TRY IT: Report each line of the listing that carries the word "Task".

INFORMATION PROVIDED:
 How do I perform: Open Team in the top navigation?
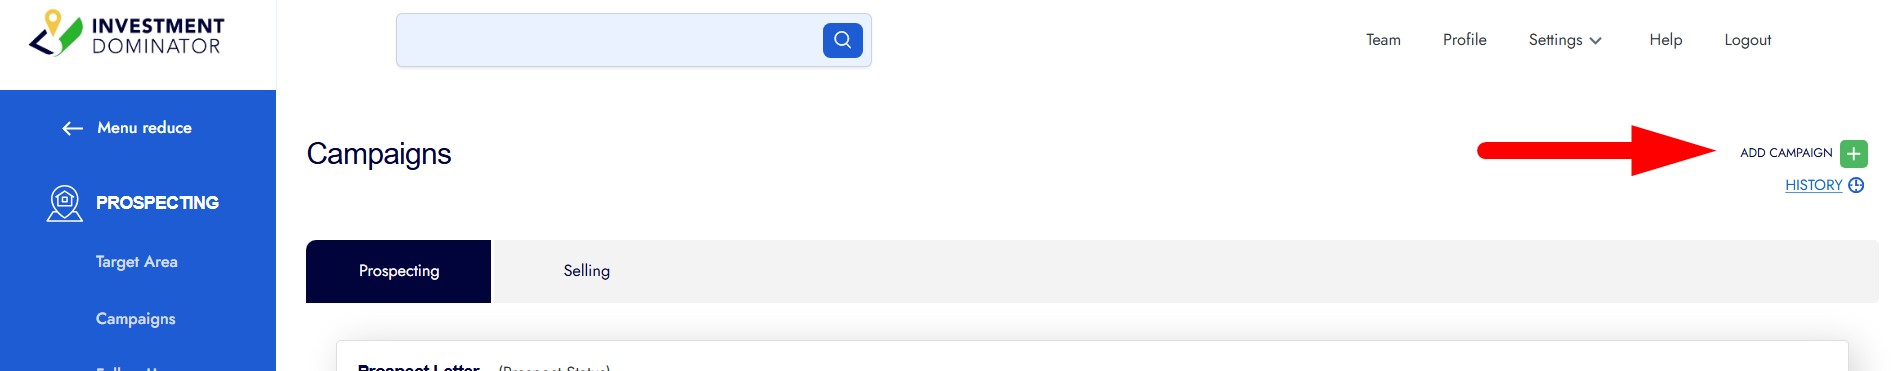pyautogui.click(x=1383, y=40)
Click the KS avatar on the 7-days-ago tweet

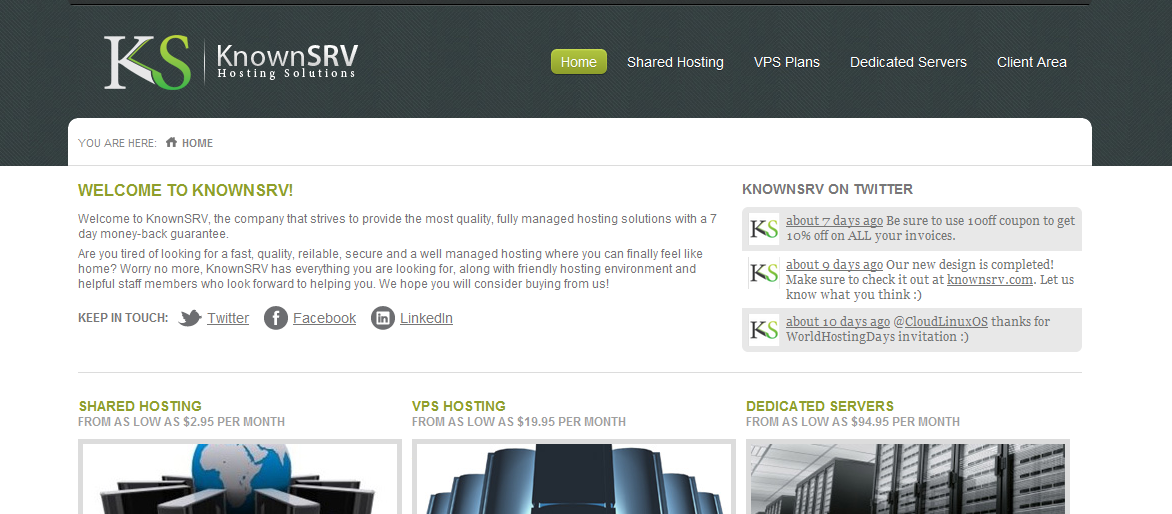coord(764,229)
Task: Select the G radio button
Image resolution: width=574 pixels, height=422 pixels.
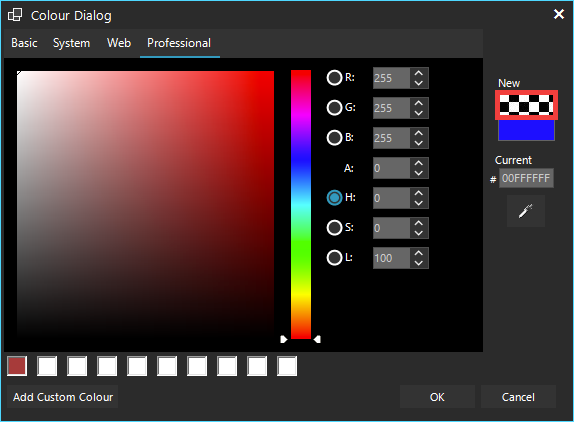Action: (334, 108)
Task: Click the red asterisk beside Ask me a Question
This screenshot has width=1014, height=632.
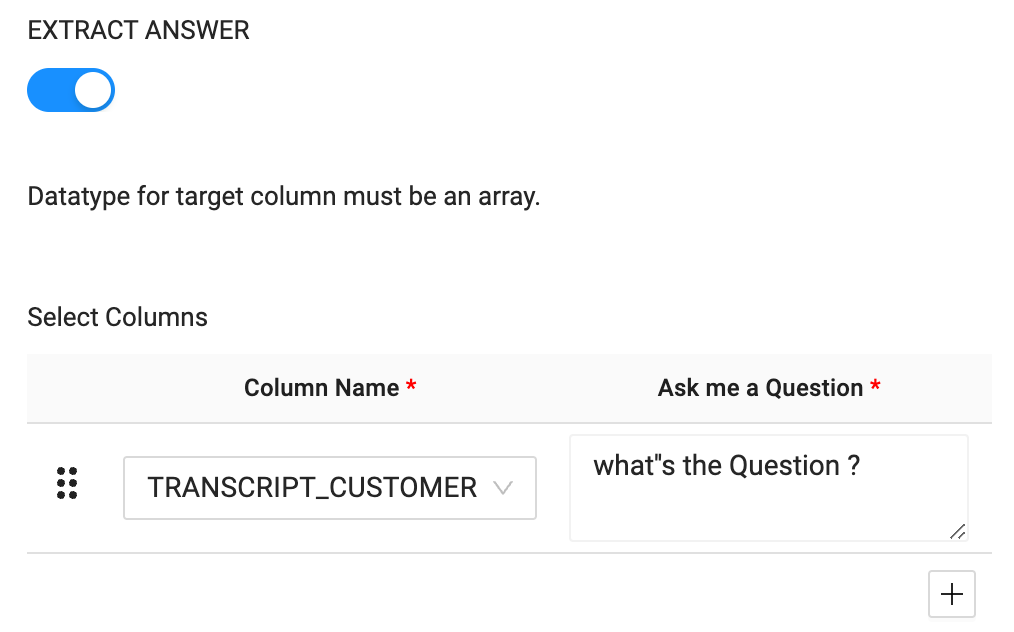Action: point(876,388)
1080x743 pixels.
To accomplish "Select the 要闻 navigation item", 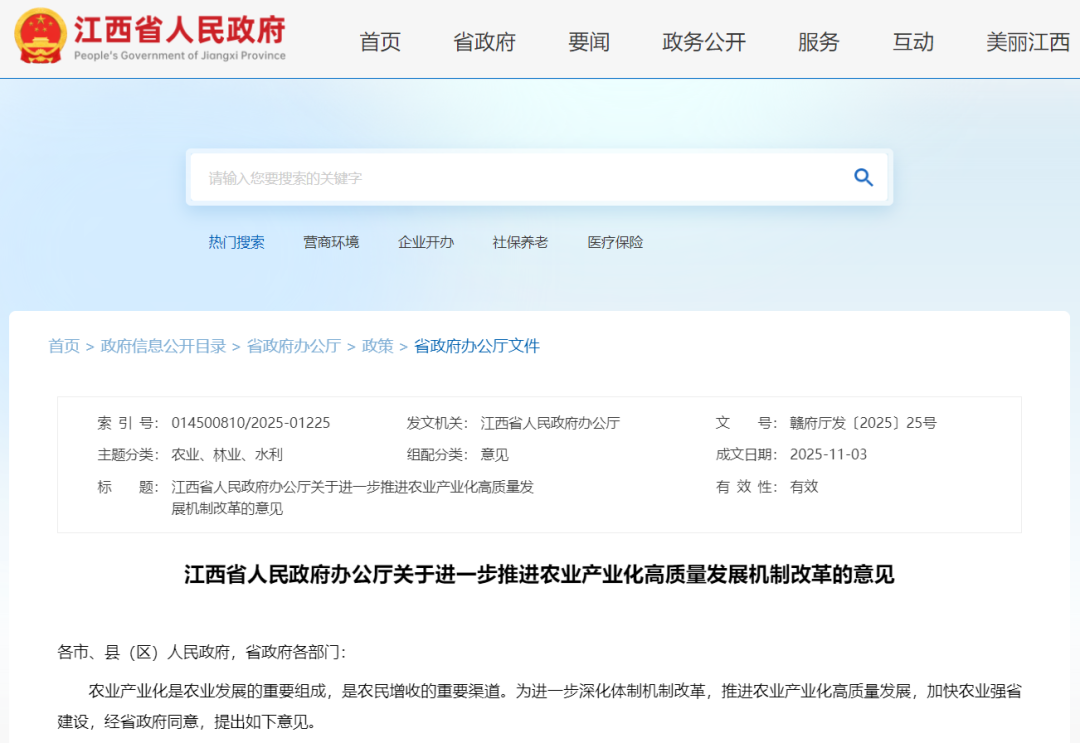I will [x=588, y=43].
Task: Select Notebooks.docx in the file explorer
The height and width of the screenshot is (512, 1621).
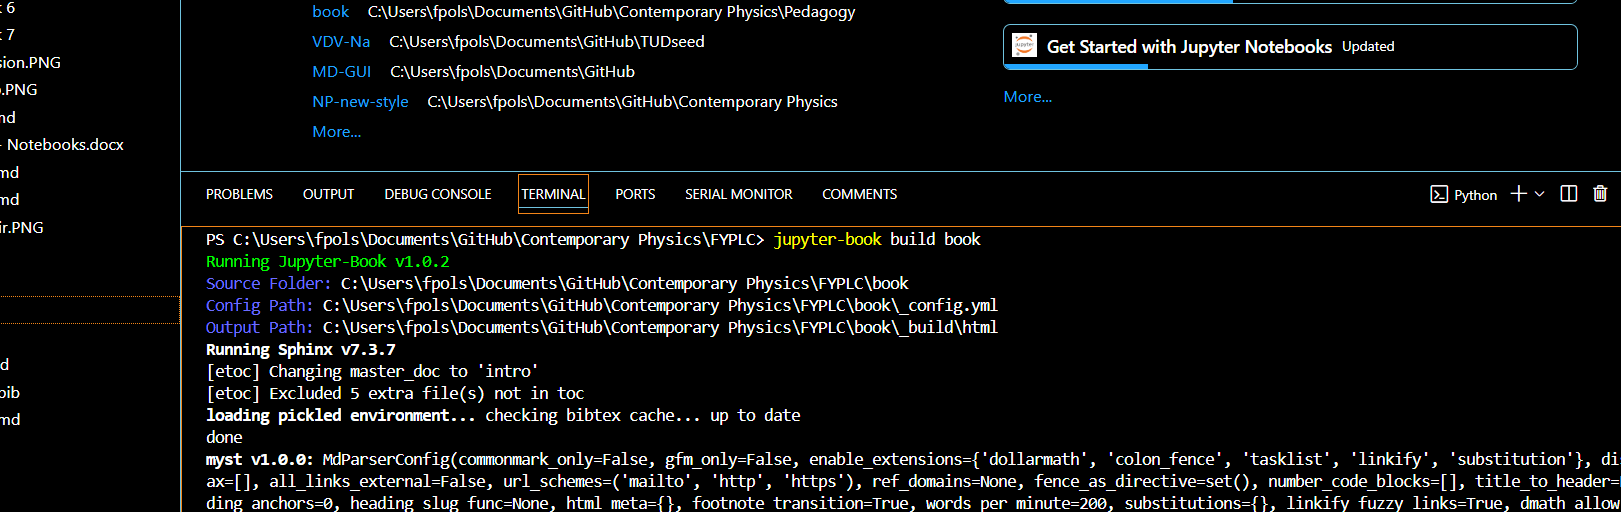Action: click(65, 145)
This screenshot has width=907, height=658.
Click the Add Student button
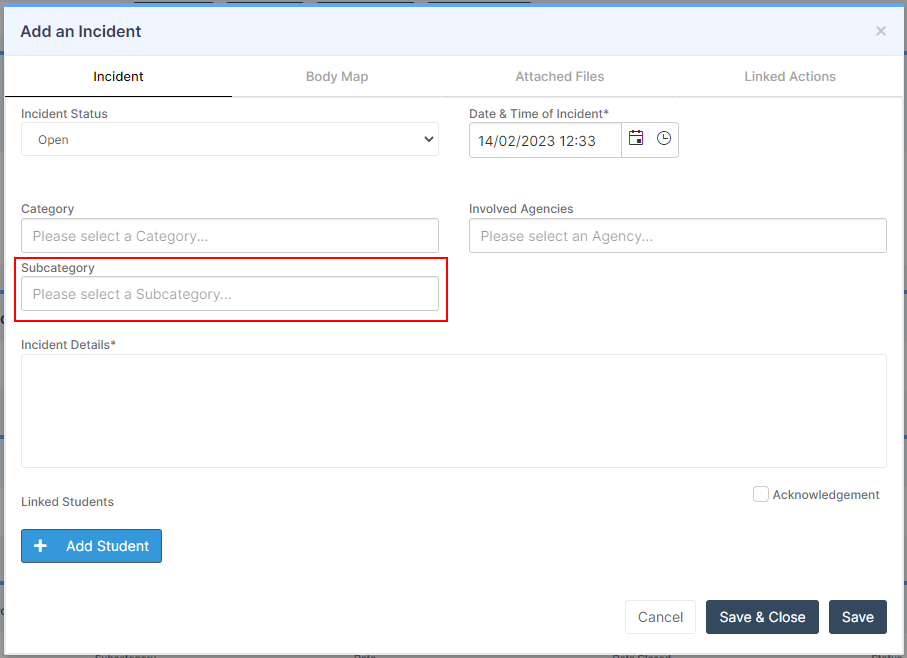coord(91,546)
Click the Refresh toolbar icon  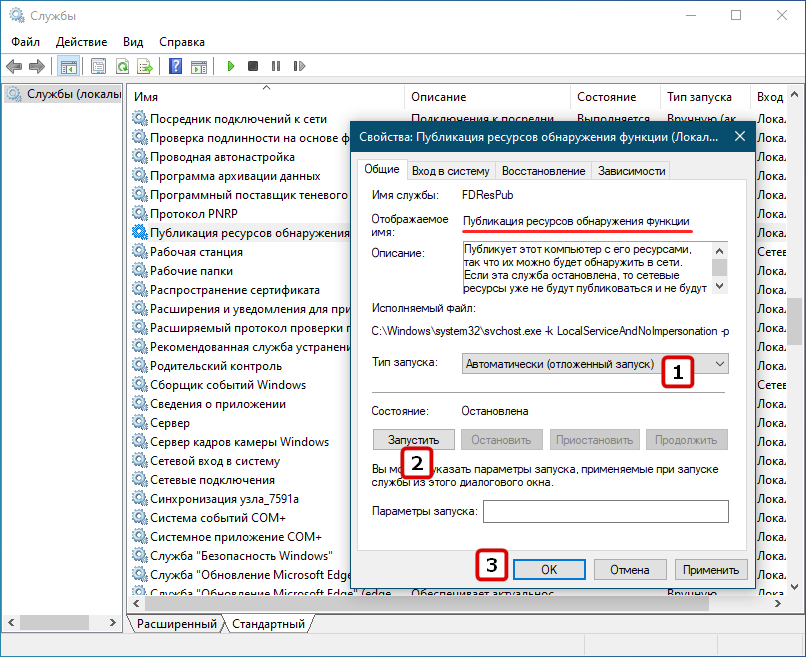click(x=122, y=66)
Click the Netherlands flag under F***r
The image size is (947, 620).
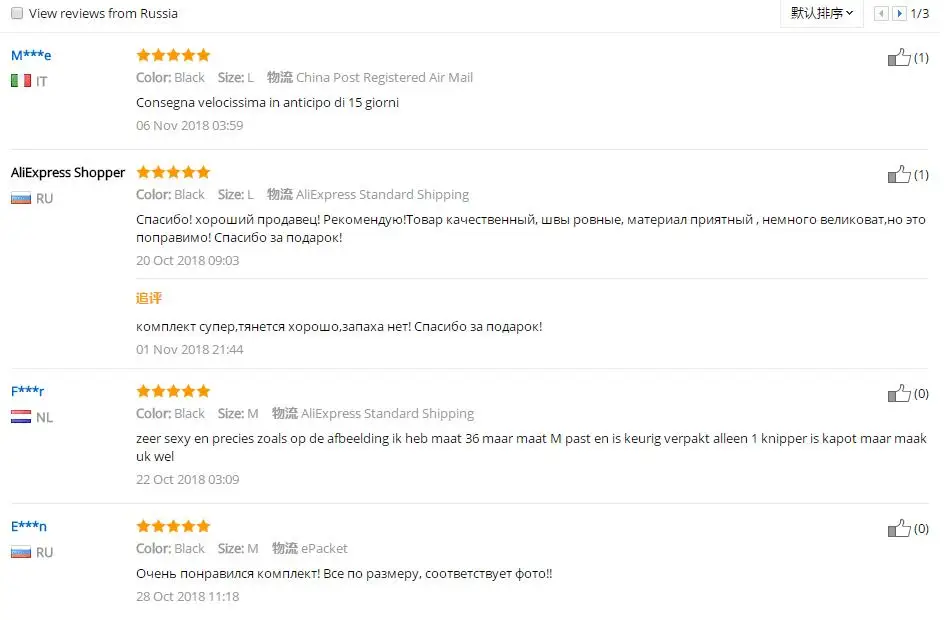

WRITTEN SOLUTION:
Task: Select the G radio button
Task: Click the red asterisk beside Ask me a Question
Task: Select Notebooks.docx in the file explorer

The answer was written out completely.